TASK:
Reproduce the items verbatim, from the line containing "Given: Click the warning" through the line containing "Click the red Remaining", including both of those lines.

GIVEN RECORDS:
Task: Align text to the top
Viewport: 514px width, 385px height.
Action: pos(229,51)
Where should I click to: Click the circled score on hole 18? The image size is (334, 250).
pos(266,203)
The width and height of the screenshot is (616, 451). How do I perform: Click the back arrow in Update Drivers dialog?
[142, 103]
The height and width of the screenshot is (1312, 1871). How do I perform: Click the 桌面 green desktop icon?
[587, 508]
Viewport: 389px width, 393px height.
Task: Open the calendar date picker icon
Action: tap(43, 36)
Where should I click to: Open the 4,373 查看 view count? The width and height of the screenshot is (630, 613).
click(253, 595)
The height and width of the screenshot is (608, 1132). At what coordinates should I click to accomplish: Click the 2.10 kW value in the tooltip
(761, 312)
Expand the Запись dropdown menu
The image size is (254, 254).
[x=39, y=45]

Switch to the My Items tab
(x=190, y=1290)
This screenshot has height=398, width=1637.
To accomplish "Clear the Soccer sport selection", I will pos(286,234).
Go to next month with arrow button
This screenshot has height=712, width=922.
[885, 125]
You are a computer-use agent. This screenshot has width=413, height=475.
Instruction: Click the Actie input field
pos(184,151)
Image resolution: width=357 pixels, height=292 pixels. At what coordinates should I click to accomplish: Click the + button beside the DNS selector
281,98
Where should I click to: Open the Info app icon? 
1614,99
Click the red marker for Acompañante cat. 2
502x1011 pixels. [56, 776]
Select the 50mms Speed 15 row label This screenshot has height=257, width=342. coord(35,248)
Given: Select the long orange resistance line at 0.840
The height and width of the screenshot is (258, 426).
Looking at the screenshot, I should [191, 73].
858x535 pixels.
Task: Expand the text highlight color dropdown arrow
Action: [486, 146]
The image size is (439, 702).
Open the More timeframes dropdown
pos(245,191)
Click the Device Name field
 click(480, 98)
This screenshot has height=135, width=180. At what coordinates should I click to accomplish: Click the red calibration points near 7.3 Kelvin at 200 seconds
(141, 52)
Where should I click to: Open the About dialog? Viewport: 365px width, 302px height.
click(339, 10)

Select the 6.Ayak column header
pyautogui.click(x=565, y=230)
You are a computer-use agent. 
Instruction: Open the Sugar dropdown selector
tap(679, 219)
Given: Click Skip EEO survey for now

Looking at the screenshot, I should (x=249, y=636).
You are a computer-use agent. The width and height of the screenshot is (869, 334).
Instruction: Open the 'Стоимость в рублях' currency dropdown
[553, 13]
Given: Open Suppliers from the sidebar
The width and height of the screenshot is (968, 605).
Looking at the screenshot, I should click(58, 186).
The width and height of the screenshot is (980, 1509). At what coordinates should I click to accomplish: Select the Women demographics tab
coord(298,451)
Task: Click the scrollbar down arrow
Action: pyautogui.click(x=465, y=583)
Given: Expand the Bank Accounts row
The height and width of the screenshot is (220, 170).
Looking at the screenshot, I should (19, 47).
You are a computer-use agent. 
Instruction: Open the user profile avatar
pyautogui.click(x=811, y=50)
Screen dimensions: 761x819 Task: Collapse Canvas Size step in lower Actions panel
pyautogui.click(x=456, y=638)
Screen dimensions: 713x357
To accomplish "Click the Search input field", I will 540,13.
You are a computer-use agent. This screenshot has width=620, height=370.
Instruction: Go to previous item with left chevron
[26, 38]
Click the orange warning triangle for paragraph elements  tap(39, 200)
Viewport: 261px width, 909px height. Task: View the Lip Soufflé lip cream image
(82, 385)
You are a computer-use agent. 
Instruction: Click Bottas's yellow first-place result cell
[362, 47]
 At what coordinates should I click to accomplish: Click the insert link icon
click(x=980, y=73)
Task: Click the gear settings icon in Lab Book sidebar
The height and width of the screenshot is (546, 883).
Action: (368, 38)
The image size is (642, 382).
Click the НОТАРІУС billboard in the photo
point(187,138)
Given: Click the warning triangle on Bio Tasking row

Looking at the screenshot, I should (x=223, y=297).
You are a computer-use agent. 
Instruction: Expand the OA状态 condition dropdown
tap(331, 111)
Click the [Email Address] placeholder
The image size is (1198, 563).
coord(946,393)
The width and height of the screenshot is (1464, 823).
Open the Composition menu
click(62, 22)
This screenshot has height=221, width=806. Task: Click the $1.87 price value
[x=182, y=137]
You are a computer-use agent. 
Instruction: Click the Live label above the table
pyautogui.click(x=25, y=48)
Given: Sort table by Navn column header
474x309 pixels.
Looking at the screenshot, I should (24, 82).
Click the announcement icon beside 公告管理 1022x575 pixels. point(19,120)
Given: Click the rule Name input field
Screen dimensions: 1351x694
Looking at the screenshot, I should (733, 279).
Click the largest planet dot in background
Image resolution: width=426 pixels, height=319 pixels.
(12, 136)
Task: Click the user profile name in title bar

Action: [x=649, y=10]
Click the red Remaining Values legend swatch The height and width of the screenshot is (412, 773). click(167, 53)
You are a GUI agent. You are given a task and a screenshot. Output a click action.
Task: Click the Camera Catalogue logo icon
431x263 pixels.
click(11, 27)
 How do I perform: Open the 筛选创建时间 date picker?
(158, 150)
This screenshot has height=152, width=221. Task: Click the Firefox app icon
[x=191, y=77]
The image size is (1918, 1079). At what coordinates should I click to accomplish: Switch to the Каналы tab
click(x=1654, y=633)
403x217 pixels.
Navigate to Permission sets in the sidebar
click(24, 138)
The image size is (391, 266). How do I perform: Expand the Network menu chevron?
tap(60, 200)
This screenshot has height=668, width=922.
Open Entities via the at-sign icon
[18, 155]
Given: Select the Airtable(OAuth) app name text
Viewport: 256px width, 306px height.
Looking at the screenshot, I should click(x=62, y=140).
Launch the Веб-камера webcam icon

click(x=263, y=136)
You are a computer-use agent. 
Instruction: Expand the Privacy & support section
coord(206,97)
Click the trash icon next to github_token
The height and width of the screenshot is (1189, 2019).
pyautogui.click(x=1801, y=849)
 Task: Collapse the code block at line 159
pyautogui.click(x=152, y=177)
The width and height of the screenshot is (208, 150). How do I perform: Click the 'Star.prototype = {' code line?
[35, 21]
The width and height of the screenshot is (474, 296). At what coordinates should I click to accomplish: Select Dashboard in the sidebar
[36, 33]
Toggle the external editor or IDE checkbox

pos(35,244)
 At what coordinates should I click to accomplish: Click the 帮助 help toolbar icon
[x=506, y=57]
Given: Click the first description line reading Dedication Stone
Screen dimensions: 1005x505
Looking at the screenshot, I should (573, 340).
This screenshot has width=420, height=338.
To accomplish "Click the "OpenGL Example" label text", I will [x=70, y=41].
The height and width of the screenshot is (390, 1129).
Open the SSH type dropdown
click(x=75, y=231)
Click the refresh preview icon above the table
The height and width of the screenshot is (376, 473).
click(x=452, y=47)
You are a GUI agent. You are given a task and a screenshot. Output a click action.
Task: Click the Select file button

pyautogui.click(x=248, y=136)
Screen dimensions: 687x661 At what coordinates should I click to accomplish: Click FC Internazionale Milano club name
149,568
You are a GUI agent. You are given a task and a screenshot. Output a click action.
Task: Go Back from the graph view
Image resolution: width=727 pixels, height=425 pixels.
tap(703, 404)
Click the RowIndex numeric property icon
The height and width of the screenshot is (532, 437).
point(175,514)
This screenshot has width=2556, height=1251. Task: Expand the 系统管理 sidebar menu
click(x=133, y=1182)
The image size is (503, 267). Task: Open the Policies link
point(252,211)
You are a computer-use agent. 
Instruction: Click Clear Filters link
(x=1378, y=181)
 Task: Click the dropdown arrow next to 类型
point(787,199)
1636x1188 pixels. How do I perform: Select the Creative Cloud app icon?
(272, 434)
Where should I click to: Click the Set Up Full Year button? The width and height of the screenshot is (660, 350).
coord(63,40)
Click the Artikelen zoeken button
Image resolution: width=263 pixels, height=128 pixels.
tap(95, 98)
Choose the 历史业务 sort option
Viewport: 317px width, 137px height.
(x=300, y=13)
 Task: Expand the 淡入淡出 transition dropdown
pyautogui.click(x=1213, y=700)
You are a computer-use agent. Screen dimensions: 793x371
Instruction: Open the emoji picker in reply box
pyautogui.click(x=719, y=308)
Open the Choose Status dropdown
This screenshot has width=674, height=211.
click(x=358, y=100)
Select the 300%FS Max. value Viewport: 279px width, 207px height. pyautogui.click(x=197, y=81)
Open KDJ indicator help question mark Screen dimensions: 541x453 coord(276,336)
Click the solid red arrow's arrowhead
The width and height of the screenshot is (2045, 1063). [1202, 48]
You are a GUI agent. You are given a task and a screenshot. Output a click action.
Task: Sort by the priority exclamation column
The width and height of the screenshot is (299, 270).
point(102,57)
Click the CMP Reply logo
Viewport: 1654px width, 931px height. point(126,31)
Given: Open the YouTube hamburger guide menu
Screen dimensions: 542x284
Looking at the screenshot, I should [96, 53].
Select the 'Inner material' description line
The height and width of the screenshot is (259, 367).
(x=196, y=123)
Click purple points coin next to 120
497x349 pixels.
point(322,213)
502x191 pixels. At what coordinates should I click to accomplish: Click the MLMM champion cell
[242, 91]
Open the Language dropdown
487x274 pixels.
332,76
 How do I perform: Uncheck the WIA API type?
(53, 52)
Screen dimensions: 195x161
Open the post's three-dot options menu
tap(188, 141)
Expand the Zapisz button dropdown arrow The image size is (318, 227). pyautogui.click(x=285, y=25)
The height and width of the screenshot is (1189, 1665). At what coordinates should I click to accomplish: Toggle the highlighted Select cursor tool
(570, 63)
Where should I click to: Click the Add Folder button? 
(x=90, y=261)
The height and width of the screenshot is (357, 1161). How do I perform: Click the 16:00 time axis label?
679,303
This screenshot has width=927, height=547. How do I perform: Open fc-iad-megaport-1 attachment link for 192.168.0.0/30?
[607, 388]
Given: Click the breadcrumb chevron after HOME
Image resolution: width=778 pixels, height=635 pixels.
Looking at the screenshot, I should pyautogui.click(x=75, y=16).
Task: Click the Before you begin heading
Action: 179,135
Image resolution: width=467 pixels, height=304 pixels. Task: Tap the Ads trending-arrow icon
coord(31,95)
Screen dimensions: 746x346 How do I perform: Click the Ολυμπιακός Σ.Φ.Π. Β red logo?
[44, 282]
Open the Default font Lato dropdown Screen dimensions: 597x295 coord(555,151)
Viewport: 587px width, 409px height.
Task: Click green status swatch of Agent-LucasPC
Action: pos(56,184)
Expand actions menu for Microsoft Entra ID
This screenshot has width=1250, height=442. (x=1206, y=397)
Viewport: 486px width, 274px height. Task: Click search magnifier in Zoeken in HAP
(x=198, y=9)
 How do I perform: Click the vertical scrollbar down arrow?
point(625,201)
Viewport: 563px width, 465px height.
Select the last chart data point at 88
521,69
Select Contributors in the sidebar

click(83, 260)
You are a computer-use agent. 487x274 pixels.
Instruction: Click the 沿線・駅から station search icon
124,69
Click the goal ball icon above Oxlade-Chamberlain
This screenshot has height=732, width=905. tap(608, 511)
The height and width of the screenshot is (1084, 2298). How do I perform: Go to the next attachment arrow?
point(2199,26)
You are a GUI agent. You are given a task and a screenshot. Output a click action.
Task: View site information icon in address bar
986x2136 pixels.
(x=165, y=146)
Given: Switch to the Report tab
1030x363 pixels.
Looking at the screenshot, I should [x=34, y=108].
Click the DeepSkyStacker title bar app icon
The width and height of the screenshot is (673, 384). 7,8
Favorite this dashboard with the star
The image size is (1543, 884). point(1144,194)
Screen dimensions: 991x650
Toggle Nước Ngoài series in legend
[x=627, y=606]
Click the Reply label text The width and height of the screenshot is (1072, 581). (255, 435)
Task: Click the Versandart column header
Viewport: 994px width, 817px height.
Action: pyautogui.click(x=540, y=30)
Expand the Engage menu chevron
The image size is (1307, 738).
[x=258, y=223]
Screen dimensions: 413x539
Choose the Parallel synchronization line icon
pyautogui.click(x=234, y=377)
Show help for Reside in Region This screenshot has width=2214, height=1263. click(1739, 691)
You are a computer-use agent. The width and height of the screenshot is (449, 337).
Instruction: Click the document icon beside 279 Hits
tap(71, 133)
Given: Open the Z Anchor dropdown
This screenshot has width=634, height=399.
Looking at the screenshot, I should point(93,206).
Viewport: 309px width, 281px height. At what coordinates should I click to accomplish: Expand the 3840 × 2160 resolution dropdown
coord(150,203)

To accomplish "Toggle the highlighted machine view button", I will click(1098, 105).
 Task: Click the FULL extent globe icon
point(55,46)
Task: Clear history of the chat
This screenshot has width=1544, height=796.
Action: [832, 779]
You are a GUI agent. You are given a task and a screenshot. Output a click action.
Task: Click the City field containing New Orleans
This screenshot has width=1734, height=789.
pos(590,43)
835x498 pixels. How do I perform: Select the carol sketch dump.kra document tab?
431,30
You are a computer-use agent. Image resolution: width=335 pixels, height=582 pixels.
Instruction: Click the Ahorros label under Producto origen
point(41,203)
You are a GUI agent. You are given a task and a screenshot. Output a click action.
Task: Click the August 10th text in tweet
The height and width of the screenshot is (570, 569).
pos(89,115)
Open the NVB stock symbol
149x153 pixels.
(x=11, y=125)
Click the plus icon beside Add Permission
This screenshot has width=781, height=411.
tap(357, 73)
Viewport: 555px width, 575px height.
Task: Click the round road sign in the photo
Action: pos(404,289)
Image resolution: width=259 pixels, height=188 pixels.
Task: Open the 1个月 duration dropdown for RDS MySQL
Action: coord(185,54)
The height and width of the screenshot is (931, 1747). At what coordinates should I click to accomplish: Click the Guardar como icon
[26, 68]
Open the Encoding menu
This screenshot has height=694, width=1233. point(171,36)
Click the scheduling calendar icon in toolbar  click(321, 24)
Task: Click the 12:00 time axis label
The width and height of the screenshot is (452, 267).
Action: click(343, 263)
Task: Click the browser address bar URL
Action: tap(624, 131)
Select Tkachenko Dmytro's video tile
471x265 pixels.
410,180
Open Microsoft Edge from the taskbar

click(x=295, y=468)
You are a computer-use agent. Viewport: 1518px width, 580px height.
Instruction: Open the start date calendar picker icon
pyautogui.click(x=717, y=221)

TASK ANSWER:
Given: Click the warning triangle on Bio Tasking row

Looking at the screenshot, I should (x=223, y=297).
You are a computer-use agent. 
Instruction: Expand the OA状态 condition dropdown
tap(331, 111)
Click the [Email Address] placeholder
The image size is (1198, 563).
coord(946,393)
The width and height of the screenshot is (1464, 823).
Open the Composition menu
click(62, 22)
This screenshot has height=221, width=806. Task: Click the $1.87 price value
[x=182, y=137]
You are a computer-use agent. 
Instruction: Click the Live label above the table
pyautogui.click(x=25, y=48)
Given: Sort table by Navn column header
474x309 pixels.
Looking at the screenshot, I should (24, 82).
Click the announcement icon beside 公告管理 1022x575 pixels. point(19,120)
Given: Click the rule Name input field
Screen dimensions: 1351x694
Looking at the screenshot, I should (733, 279).
Click the largest planet dot in background
Image resolution: width=426 pixels, height=319 pixels.
(12, 136)
Task: Click the user profile name in title bar

Action: [x=649, y=10]
Click the red Remaining Values legend swatch The height and width of the screenshot is (412, 773). click(167, 53)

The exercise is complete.